• About this task: Count lines, not occurrences: report how many lines in the records hold the string "pencil", and nothing else.

(Collected data)
§

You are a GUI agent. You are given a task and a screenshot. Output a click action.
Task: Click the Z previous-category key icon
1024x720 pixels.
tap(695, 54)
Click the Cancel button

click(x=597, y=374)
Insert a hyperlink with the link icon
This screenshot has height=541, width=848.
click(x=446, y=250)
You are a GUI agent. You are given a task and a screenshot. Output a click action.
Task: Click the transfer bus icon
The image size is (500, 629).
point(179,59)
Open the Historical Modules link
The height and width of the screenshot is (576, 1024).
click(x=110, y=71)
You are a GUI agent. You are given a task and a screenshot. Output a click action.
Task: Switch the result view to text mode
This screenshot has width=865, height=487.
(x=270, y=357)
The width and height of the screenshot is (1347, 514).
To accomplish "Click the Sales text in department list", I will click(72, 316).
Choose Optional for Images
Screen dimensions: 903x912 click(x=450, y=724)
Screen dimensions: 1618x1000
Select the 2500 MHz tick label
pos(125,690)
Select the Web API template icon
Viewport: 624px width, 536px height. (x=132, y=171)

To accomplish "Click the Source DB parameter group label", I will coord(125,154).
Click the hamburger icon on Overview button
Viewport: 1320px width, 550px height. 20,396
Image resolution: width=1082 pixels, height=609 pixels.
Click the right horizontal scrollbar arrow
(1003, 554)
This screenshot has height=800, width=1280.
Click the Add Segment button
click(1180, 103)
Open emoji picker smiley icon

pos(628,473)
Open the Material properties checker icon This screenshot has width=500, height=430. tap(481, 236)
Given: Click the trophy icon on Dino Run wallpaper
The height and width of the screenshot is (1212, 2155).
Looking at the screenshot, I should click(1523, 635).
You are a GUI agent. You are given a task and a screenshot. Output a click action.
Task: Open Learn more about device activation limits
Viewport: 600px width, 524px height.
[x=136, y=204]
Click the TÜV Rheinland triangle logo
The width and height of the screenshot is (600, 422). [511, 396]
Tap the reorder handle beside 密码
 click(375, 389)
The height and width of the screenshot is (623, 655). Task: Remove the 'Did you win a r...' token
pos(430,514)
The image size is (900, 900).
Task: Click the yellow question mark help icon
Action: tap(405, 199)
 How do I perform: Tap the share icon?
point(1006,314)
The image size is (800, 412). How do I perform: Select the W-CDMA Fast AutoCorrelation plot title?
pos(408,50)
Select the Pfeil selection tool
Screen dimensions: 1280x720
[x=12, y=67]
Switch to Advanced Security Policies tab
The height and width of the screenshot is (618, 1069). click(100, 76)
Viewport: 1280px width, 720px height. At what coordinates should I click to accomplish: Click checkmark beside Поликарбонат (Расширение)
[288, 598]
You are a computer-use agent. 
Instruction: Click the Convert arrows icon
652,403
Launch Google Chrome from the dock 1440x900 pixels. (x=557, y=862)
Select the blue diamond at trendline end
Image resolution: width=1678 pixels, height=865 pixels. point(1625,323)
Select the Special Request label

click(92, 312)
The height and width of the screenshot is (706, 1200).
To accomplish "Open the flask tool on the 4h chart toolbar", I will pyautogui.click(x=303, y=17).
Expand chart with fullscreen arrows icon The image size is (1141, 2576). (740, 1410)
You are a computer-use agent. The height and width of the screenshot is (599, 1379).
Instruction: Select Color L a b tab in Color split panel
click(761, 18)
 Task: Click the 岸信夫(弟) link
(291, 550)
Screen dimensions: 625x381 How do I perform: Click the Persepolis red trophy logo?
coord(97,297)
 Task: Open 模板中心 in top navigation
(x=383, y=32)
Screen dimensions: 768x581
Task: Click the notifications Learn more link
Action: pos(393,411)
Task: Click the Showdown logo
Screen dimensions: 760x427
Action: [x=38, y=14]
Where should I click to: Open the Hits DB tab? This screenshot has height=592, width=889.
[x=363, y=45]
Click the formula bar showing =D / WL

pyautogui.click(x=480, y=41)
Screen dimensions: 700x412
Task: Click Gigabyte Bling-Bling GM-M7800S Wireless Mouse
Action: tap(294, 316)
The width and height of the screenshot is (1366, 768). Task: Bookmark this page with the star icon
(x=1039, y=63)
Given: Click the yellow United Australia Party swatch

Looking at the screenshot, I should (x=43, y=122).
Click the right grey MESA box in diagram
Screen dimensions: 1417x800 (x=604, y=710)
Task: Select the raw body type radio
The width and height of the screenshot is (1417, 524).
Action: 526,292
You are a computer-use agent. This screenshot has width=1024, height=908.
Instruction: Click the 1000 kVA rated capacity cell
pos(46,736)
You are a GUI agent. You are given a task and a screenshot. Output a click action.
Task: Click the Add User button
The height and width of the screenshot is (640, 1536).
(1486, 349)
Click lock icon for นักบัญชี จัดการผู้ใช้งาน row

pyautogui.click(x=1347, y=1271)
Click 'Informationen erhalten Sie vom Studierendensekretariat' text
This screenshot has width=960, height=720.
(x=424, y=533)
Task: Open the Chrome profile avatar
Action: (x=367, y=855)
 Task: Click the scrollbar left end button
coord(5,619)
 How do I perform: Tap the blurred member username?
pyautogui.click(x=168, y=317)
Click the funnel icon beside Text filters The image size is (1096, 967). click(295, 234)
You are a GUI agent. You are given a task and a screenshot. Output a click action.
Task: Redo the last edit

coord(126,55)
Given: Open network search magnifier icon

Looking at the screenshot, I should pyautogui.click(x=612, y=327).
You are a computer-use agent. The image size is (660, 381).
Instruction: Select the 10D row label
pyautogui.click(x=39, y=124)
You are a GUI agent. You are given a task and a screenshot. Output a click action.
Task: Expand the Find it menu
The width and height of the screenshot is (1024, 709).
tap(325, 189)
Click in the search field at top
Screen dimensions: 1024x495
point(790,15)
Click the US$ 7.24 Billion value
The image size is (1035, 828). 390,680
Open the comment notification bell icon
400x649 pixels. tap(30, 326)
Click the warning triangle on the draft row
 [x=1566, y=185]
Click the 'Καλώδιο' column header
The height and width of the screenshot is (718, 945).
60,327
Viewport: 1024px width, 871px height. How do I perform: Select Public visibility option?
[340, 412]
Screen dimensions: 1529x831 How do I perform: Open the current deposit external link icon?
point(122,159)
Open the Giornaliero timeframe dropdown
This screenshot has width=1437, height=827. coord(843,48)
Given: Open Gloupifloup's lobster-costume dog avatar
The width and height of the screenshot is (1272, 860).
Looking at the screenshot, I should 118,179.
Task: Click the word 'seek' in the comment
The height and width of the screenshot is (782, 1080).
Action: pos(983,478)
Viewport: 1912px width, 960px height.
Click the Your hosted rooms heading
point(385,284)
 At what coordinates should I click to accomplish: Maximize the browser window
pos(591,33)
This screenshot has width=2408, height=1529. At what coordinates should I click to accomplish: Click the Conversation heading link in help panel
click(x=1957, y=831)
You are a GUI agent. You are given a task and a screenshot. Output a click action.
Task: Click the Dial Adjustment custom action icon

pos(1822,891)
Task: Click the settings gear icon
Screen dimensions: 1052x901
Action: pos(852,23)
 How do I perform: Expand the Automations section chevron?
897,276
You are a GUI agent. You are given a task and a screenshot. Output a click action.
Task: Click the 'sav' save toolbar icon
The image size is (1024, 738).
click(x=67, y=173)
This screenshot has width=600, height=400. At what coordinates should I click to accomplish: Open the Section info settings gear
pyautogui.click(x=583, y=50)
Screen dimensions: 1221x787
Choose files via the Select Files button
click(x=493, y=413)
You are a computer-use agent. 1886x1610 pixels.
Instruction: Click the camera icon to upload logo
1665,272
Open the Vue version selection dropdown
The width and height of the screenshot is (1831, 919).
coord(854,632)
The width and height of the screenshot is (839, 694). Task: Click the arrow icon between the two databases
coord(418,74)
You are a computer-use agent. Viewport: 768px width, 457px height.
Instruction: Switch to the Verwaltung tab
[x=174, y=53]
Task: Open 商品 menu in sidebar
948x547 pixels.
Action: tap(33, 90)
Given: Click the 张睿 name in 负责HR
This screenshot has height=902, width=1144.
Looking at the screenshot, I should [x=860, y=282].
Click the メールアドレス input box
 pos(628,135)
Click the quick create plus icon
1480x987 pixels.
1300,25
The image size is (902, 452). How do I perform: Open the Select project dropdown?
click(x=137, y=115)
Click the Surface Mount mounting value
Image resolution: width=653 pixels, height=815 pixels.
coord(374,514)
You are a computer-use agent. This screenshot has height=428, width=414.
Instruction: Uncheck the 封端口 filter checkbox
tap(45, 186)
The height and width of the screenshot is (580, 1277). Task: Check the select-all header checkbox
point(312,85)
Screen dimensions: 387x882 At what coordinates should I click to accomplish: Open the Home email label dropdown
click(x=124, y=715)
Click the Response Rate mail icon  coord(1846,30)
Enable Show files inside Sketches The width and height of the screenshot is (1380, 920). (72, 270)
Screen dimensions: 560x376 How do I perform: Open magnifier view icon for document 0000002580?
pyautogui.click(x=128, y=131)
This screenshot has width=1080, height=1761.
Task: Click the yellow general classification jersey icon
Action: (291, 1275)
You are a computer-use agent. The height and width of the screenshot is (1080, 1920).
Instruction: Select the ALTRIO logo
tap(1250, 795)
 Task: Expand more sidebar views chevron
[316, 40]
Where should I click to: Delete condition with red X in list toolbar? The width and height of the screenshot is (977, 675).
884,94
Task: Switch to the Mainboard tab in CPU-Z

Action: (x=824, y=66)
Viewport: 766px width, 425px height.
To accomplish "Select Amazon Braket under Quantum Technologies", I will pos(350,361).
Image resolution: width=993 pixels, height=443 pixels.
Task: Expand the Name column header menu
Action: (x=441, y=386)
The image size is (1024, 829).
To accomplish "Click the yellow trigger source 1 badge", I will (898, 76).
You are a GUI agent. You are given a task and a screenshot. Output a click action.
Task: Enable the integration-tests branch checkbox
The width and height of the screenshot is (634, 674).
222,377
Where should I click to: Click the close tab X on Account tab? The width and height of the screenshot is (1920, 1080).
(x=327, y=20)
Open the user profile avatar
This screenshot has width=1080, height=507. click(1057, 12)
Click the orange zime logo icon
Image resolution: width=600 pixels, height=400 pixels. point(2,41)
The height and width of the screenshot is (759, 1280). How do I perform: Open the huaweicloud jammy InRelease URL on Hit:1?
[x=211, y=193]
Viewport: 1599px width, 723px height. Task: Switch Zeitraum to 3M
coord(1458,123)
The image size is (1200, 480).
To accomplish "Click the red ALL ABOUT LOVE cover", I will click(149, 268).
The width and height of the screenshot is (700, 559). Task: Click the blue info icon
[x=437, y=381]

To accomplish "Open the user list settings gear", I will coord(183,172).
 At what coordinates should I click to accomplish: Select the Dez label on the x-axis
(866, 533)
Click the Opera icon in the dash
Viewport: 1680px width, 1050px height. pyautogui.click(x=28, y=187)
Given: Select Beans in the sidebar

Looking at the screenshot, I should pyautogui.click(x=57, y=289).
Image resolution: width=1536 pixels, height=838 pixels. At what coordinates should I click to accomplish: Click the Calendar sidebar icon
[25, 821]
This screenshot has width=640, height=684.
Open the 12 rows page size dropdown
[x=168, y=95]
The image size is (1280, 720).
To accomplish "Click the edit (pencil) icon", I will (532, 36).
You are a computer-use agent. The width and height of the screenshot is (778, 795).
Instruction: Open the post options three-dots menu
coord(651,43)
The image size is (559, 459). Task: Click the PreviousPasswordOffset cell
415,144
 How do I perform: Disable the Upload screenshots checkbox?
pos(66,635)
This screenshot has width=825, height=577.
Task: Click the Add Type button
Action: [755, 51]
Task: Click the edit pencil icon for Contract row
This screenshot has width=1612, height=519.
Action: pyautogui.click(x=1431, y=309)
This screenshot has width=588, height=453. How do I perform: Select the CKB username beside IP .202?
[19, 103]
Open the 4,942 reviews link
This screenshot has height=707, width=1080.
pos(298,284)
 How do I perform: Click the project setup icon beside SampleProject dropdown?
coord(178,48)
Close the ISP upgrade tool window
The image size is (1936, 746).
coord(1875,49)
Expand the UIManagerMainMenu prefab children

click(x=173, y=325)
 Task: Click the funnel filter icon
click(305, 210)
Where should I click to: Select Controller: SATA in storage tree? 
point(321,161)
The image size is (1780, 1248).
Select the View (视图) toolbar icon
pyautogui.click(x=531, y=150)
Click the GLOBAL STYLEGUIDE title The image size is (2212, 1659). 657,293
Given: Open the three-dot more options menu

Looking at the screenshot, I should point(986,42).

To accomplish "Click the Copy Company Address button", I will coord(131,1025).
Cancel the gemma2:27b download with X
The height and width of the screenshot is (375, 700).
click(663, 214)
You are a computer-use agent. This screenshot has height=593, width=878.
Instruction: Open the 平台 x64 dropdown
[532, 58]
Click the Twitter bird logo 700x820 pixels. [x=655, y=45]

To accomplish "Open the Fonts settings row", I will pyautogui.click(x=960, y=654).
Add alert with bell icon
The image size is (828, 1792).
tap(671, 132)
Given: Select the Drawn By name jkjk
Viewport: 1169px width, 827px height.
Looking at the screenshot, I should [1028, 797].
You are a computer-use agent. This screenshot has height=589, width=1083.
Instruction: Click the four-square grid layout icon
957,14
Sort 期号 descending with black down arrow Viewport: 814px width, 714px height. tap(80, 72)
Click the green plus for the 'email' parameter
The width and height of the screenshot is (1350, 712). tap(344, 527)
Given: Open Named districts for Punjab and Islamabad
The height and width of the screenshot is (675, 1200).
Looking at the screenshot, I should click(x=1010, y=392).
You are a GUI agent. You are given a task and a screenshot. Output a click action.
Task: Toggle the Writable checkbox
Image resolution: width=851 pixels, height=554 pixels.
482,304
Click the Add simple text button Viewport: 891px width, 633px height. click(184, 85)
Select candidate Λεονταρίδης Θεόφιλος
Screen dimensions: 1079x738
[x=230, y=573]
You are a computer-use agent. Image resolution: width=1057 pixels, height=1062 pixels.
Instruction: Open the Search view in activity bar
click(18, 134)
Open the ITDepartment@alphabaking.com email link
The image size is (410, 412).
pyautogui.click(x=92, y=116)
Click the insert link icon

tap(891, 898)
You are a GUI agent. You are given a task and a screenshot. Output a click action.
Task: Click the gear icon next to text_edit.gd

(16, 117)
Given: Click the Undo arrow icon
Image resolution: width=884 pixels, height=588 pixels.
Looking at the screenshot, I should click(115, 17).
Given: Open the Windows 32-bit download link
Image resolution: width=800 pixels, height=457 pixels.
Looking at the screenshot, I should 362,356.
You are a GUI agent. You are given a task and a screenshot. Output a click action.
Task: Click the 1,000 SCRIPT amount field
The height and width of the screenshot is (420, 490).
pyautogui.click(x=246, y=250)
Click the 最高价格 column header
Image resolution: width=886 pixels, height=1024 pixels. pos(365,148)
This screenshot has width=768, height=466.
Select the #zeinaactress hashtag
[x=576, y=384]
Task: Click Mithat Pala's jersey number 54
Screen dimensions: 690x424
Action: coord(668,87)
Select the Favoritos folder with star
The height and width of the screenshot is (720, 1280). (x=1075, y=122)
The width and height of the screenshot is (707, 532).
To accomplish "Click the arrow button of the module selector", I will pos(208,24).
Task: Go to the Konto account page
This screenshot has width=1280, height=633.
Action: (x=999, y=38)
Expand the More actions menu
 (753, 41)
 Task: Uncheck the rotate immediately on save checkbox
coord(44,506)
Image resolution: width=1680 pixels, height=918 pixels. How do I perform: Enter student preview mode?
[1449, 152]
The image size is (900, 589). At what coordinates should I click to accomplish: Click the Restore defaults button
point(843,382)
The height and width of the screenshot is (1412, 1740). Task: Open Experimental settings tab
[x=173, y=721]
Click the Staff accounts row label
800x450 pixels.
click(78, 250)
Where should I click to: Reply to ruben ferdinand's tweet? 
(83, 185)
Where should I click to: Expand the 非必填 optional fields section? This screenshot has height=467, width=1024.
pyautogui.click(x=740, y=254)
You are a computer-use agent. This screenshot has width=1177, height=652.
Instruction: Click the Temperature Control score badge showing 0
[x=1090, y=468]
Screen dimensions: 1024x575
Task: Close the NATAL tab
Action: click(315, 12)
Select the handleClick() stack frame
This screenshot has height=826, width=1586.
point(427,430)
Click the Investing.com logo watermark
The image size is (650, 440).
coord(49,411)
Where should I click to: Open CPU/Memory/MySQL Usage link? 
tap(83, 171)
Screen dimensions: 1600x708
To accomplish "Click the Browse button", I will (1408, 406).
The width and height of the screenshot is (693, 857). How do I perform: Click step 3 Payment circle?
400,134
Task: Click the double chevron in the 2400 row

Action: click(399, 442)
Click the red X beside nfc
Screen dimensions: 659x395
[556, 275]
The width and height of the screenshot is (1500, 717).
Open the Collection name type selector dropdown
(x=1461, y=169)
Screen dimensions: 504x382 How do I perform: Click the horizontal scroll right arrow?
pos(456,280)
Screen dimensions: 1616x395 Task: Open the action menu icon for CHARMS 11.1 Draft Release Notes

§

• Solution for this exercise: 2